Called to Counsel
Eunjee Lee is the name on her Korean passport, but most friends of the 25-year-old student at Union Presbyterian Seminary know her as Stellar Lee. Two years ago, Lee left her home in Korea to enroll in the M.Div. program at Union Presbyterian Seminary. She chose Union, in part, because one of her university professors in Korea recommended the school, citing its distinguished 200-year history. She feels God is calling her to a ministry of pastoral care and counseling.
Lee’s spiritual journey began in high school during a bout of severe depression. She had not grown up in the church and didn’t believe in God.
“My uncle was a pastor,” she says. “He tried to help me get over my condition. I began going to church. I prayed. I read the Bible.”
Ultimately, she adds, “I found a reason to live.”
Out of her struggle emerged a strong sense of call to ministry. “I have compassion for people who have illness like I did,” she says. “I’m really happy when I listen to other people, when they try to open up about their problems and I try to help them.”

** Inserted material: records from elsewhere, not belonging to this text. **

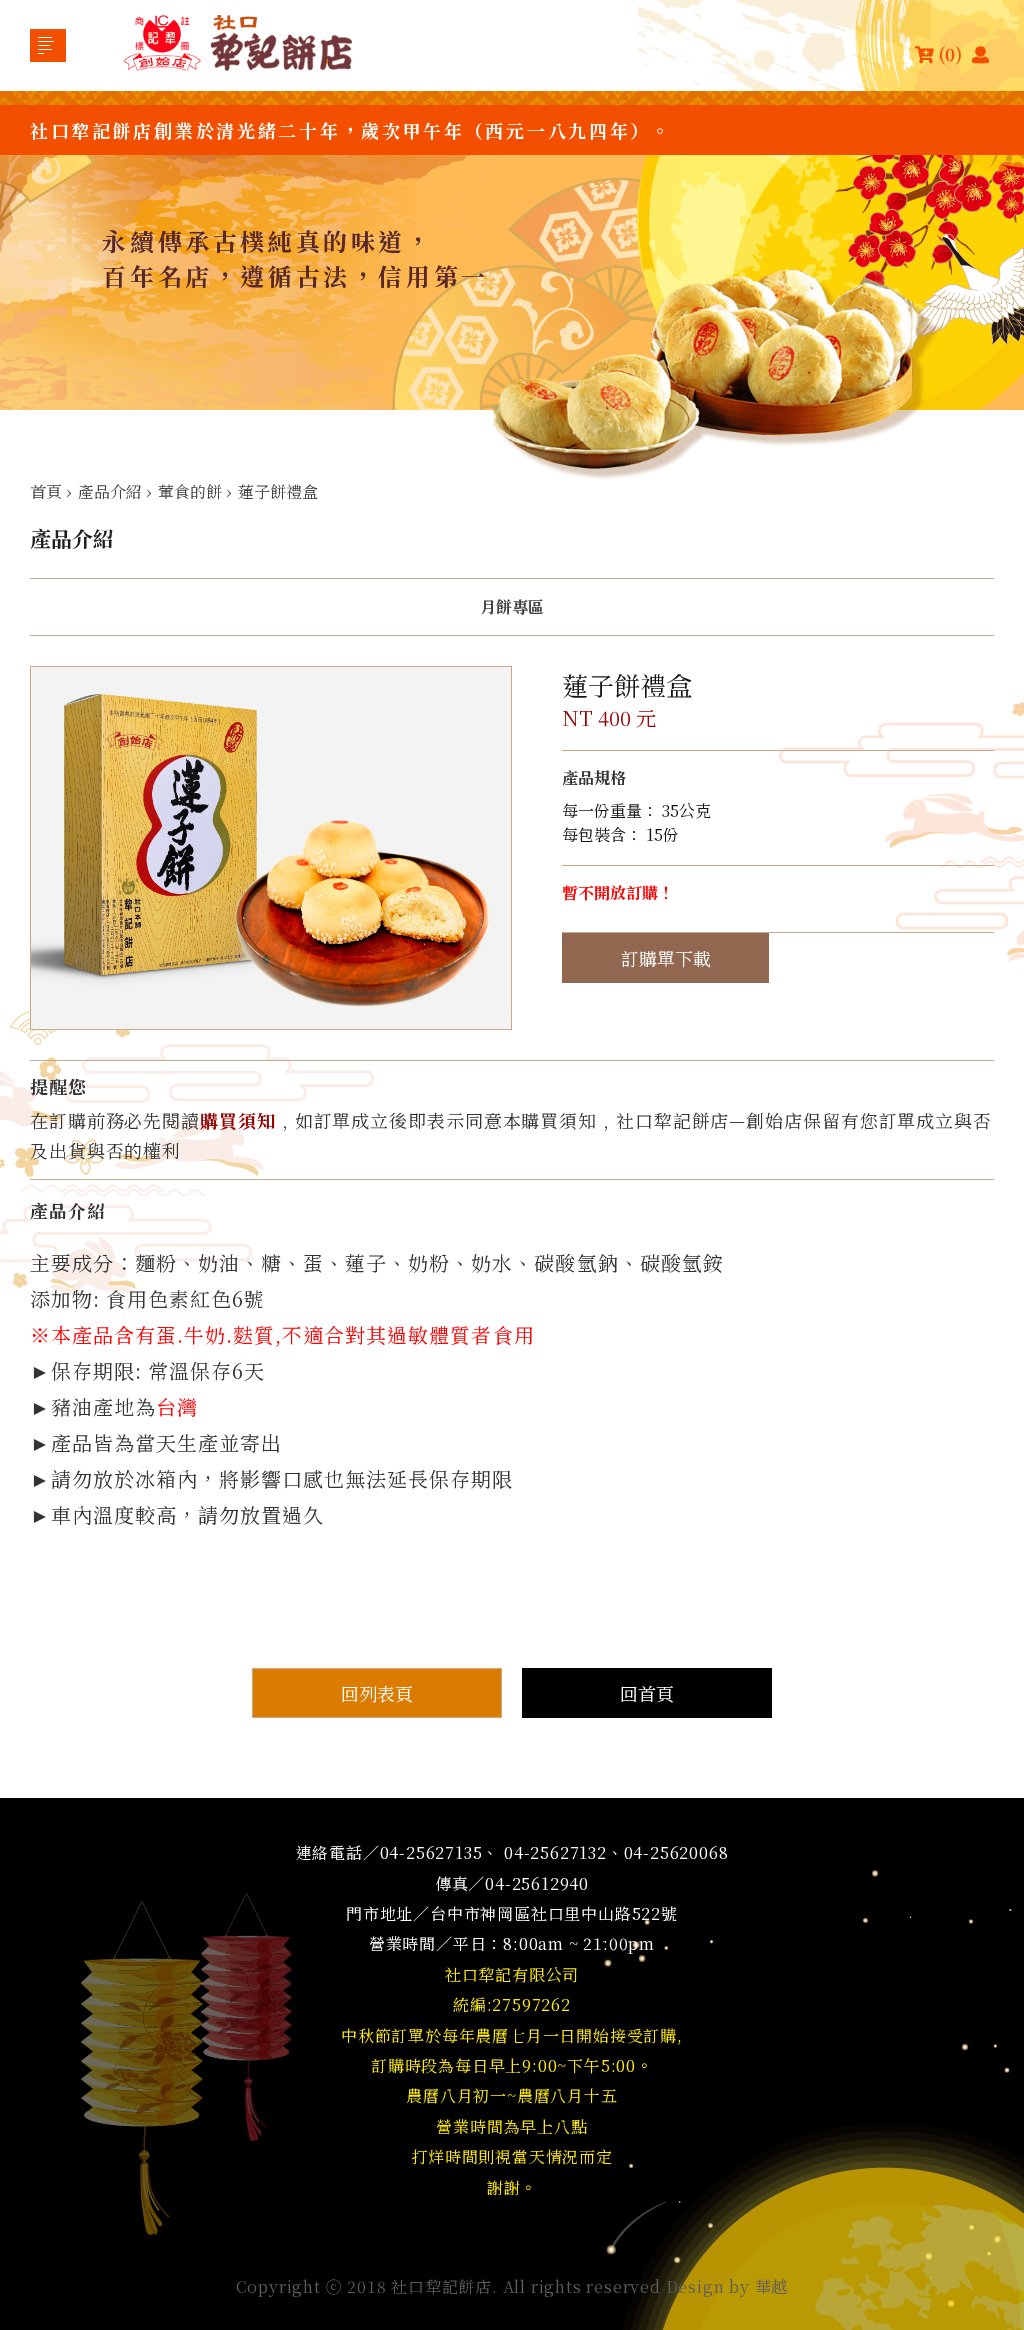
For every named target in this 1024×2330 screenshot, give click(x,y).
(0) (950, 53)
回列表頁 (377, 1693)
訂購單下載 (666, 958)
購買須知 (238, 1120)
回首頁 (647, 1693)
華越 (772, 2286)
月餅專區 (512, 607)
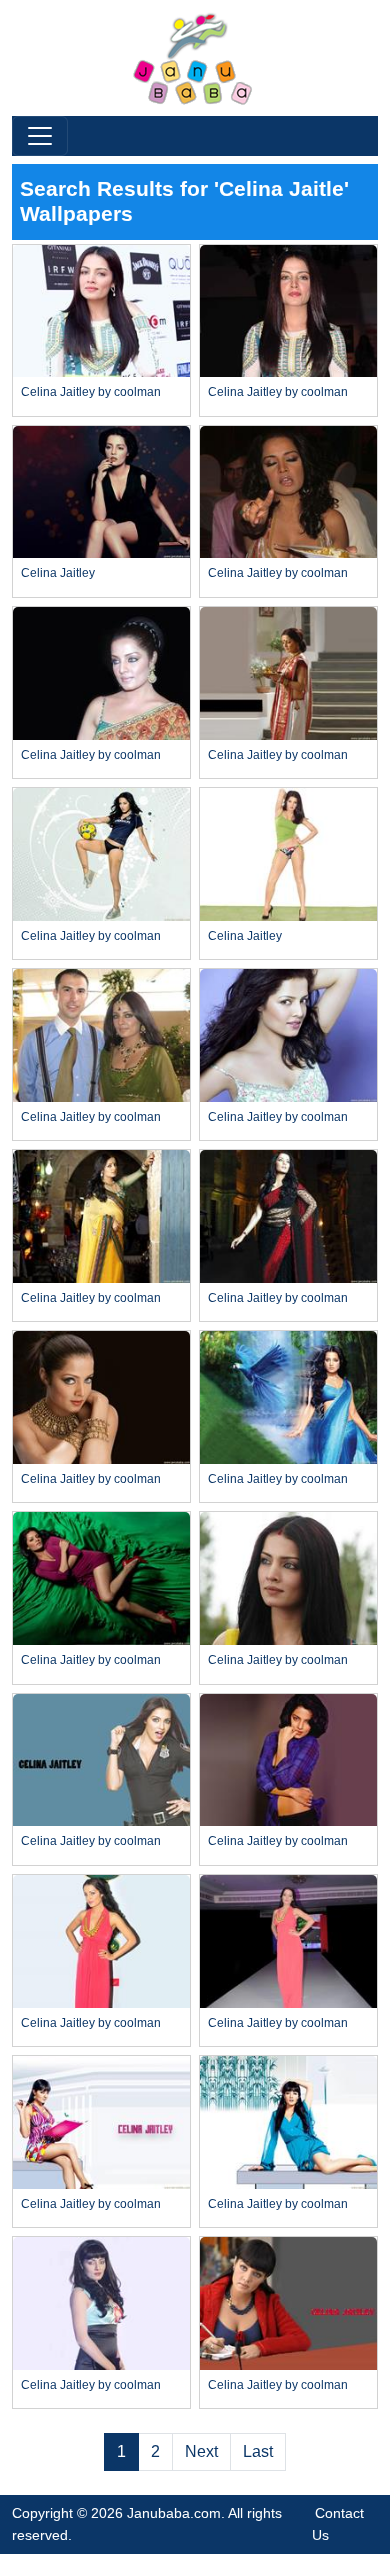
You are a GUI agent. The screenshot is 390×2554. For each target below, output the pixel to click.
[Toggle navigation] (40, 136)
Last (258, 2451)
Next (201, 2451)
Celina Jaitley (58, 573)
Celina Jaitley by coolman (91, 392)
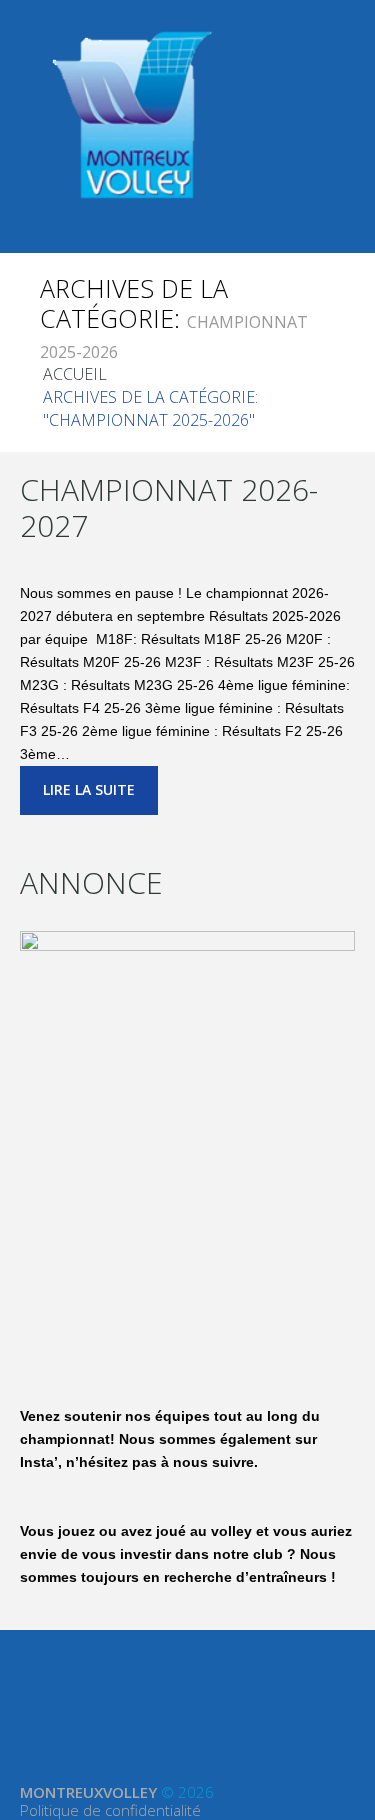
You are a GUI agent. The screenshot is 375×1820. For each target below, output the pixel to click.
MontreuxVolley (88, 1792)
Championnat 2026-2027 (169, 507)
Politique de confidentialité (110, 1810)
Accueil (75, 374)
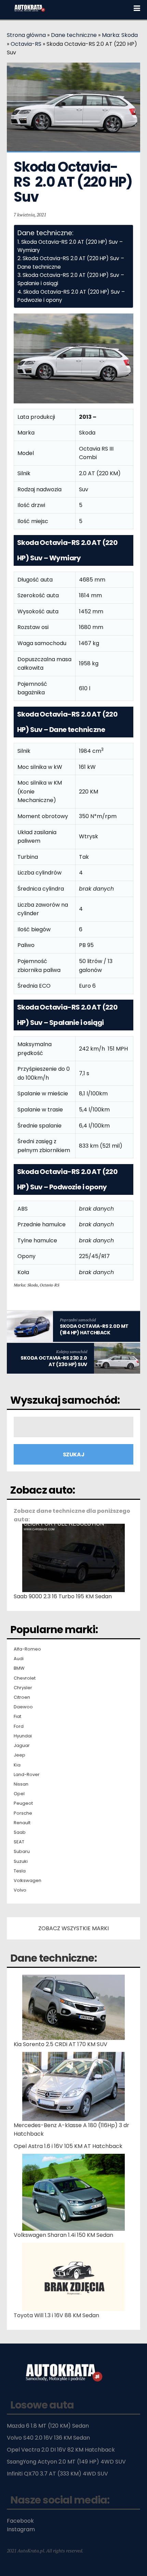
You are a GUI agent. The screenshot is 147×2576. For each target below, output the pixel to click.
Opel (19, 1794)
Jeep (19, 1755)
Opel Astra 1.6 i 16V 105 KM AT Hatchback (68, 2146)
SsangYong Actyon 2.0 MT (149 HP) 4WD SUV (66, 2462)
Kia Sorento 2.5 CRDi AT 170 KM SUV (60, 2044)
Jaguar (22, 1746)
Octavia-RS (26, 44)
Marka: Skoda (120, 35)
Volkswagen (27, 1881)
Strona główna (26, 35)
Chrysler (23, 1688)
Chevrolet (25, 1678)
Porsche (23, 1813)
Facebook (20, 2521)
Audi (19, 1659)
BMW (19, 1668)
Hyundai (23, 1736)
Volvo (20, 1890)
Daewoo (23, 1707)
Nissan (21, 1784)
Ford (19, 1726)
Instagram (21, 2529)
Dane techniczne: (53, 1958)
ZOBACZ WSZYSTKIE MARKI (73, 1928)
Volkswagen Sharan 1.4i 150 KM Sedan (63, 2235)
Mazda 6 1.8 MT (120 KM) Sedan (48, 2426)
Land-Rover (27, 1775)
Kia (17, 1765)
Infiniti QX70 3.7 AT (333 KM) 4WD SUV (57, 2474)
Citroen (22, 1697)
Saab (20, 1832)
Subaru (22, 1851)
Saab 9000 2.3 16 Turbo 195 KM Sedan (63, 1596)
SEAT (19, 1842)
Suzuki (21, 1861)
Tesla (20, 1871)
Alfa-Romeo (27, 1649)
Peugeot (23, 1803)
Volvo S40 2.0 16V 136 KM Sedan (48, 2438)
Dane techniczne (74, 35)
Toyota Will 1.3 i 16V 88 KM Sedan (56, 2315)
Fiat (17, 1716)
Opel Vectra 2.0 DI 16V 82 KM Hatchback (61, 2450)
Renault (22, 1823)
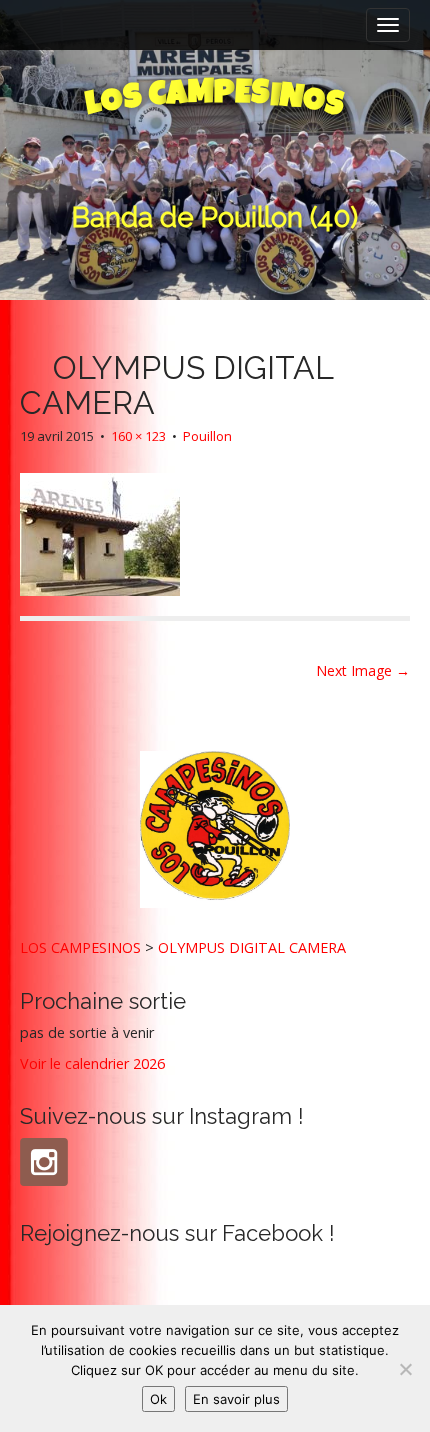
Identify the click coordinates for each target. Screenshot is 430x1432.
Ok (158, 1399)
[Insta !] (44, 1162)
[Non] (405, 1369)
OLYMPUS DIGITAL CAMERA (252, 947)
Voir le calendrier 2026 (92, 1063)
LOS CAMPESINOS (80, 947)
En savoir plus (236, 1399)
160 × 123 (138, 436)
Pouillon (207, 436)
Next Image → (363, 670)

Lee has taken an introduction to pastoral care course at UPSem and is considering doing a yearlong residency in Clinical Pastoral Education after she graduates in 2015. Ten years from now, you may find her working as a chaplain or enrolled in a doctoral program in preparation for teaching. She’s ready to go wherever God’s call takes her, whether that means returning to Korea or remaining in the United States.
In the meantime, a pastoral internship at Richmond Korean Presbyterian Church, where she is director of children’s ministries, is helping her apply what she is learning in the classroom to the realities of leading a congregation.
“What I’m learning in class supports what I’m doing in the church,” she says. In a Bible course, for example, one of the requirements was to study a Scripture passage and write a sermon based on the passage that would be relevant to her church setting. Theology courses have challenged her to apply Christian doctrine to the real questions people in the pews are asking about life and faith.
It’s not easy being a single woman at a small school far from home, Lee admits. She and another Korean student are prayer partners. She has joined a “dinner group”—five students who take turns cooking for each other. She stays connected to home by watching Korean TV on her laptop.
By reaching out, Lee says, “I try to make community for myself.”